Mrs Osei-Opare said this when she received the report from SIGA and the office of the Auditor General, on behalf of President Nana Addo Dankwa Akufo-Addo in Accra yesterday.
The President at a meeting of Board Chairpersons and CEOs of Specified Entities on October 3, 2022 charged SIGA and the Auditor-General, to investigate the causes of infractions of Specified Entities cited in the 2021 Audit Report and to make recommendations as prescribed by law.
In consultation with the Auditor-General, the Director-General of SIGA constituted a Technical Committee comprising professionals from SIGA, Auditor-General's Office and the Public Enterprises Secretariat to undertake the assignment.
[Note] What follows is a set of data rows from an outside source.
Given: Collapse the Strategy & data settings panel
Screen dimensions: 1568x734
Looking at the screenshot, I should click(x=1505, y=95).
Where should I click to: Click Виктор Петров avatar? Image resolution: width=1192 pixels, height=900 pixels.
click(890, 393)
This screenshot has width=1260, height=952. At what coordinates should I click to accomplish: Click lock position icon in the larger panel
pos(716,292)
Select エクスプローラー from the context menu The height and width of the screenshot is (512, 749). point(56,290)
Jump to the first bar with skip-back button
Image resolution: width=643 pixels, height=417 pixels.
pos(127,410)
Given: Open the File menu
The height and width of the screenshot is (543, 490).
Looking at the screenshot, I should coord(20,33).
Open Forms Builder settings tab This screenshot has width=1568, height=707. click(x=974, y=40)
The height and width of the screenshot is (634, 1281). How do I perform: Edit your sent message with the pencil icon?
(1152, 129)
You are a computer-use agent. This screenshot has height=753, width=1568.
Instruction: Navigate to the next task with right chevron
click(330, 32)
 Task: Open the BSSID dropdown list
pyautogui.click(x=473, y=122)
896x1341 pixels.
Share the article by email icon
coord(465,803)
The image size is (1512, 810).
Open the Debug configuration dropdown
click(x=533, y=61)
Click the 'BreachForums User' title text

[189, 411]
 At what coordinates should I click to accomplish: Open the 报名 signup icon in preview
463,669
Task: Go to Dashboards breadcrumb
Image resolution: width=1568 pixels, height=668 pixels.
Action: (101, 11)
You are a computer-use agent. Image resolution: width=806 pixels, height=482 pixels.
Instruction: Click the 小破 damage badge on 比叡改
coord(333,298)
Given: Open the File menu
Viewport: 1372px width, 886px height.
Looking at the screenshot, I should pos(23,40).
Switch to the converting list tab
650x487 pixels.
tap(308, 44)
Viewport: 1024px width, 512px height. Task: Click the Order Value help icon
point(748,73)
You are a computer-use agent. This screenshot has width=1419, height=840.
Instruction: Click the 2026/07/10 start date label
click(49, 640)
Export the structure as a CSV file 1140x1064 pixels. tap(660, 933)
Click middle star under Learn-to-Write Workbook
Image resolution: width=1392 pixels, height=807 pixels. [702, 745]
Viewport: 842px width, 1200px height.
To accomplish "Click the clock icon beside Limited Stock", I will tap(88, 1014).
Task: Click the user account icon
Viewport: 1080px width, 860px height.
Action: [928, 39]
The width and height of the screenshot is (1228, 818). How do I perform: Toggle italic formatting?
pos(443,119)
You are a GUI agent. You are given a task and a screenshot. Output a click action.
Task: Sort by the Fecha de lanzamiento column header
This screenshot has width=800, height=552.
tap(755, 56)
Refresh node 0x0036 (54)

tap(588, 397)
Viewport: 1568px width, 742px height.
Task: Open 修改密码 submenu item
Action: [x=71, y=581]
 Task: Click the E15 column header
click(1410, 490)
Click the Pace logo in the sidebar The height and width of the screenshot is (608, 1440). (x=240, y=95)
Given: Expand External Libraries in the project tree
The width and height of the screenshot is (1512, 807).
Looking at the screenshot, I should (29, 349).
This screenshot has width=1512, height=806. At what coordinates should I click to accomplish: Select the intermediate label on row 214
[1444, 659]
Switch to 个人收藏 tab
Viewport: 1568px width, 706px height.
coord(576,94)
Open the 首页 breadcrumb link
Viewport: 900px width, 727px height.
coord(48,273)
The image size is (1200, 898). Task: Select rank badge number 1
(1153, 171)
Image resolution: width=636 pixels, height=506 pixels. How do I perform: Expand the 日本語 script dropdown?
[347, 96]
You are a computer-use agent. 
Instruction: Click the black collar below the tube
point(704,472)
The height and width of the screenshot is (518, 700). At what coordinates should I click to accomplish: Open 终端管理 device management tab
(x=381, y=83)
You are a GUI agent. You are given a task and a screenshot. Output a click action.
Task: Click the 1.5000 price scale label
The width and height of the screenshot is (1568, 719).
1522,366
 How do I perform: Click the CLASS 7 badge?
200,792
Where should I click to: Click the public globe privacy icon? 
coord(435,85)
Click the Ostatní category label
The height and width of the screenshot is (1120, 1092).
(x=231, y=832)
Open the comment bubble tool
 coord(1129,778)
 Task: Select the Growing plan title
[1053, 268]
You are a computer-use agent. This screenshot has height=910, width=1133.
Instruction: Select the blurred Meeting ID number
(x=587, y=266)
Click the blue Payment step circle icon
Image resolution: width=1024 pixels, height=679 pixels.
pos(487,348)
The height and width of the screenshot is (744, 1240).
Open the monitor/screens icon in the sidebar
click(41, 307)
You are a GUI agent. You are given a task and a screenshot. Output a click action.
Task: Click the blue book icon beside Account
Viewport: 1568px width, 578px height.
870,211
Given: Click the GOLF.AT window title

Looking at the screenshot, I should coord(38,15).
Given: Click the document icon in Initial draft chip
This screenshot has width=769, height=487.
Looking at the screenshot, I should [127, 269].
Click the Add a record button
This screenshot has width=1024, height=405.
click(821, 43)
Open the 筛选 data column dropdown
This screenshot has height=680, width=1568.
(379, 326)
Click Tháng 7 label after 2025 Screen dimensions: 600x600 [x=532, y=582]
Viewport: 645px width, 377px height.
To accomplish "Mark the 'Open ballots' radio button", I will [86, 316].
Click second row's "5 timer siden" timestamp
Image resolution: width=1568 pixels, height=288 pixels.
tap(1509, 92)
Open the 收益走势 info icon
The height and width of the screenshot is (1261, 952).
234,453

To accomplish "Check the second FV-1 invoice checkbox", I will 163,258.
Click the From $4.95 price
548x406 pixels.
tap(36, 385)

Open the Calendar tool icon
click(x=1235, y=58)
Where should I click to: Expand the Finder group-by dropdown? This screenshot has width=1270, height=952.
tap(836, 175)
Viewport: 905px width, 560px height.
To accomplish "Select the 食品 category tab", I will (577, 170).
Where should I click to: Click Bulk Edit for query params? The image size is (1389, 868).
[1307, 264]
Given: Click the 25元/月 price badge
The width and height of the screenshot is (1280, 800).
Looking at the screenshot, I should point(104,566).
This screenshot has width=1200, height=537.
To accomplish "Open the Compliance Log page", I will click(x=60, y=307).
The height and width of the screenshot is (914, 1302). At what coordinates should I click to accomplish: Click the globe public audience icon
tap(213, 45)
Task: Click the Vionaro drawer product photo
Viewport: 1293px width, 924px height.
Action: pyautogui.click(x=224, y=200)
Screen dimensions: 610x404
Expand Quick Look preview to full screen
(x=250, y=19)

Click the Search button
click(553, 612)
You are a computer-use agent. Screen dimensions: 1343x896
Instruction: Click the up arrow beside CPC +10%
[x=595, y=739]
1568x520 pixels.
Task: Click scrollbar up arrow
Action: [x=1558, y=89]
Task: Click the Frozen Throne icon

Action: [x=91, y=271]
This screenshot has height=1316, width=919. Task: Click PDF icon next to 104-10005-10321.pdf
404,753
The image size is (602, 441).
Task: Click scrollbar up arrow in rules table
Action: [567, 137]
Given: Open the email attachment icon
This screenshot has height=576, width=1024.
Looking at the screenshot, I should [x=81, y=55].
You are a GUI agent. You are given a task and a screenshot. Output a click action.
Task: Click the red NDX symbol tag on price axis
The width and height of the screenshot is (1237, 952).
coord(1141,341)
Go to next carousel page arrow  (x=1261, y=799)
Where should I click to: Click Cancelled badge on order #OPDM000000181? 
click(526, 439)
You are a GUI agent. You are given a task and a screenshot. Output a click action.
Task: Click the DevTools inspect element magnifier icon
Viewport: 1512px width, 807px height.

Mrs Osei-Opare charged the SOEs to keep an updated Asset Register and land title registrations at all times and to mainstream appropriate implementation measures to carry out the recommendations detailed.
The SOEs, she said, were to prioritise the preparation of their respective management and audited accounts in a timely manner to ensure smooth auditing.
She reminded management of Specified Entities that the payment of monitoring fees was mandatory, as SIGA required those funds to effectively carry out its mandate.
"To SIGA, I am informed of certain inconsistencies in your Act which is posing challenges to the discharge of your mandate. I assure you that your request to Cabinet is seriously considered," she added.
Minister of Public Enterprises, Joseph Cudjoe, reiterated that without the appropriate implementation and application of the recommendations detailed in "this report, all our hard-work will prove futile."
He urged all board members and management of Specified Entities, and all other relevant stakeholders to take the findings of the report seriously as "we will not hesitate to impose sanctions when necessary."
The Director General, SIGA, Edward Boateng said, the Technical Committee identified the lack of effective supervision, monitoring and evaluation on the part of the CEOs and heads of finance; procurement irregularities and poor risk management as the cause of the infractions.
He said the committee also found the misapplication and misappropriation of Funds for which the defaulters have to be sanctioned; poor collaboration with auditors and late / non-release of subventions (liquidity challenges).
As such, Mr Boateng said the committee had recommended that the Specified Entities held trainings on the Public Financial Management Act, 2016 (Act 921) and other regulations.
"Thorough implementation of audit findings by management and Boards should take an interest," he added.
Mr Boateng said sanctions should be imposed if the committee's recommendations were not executed within the specified timeframes.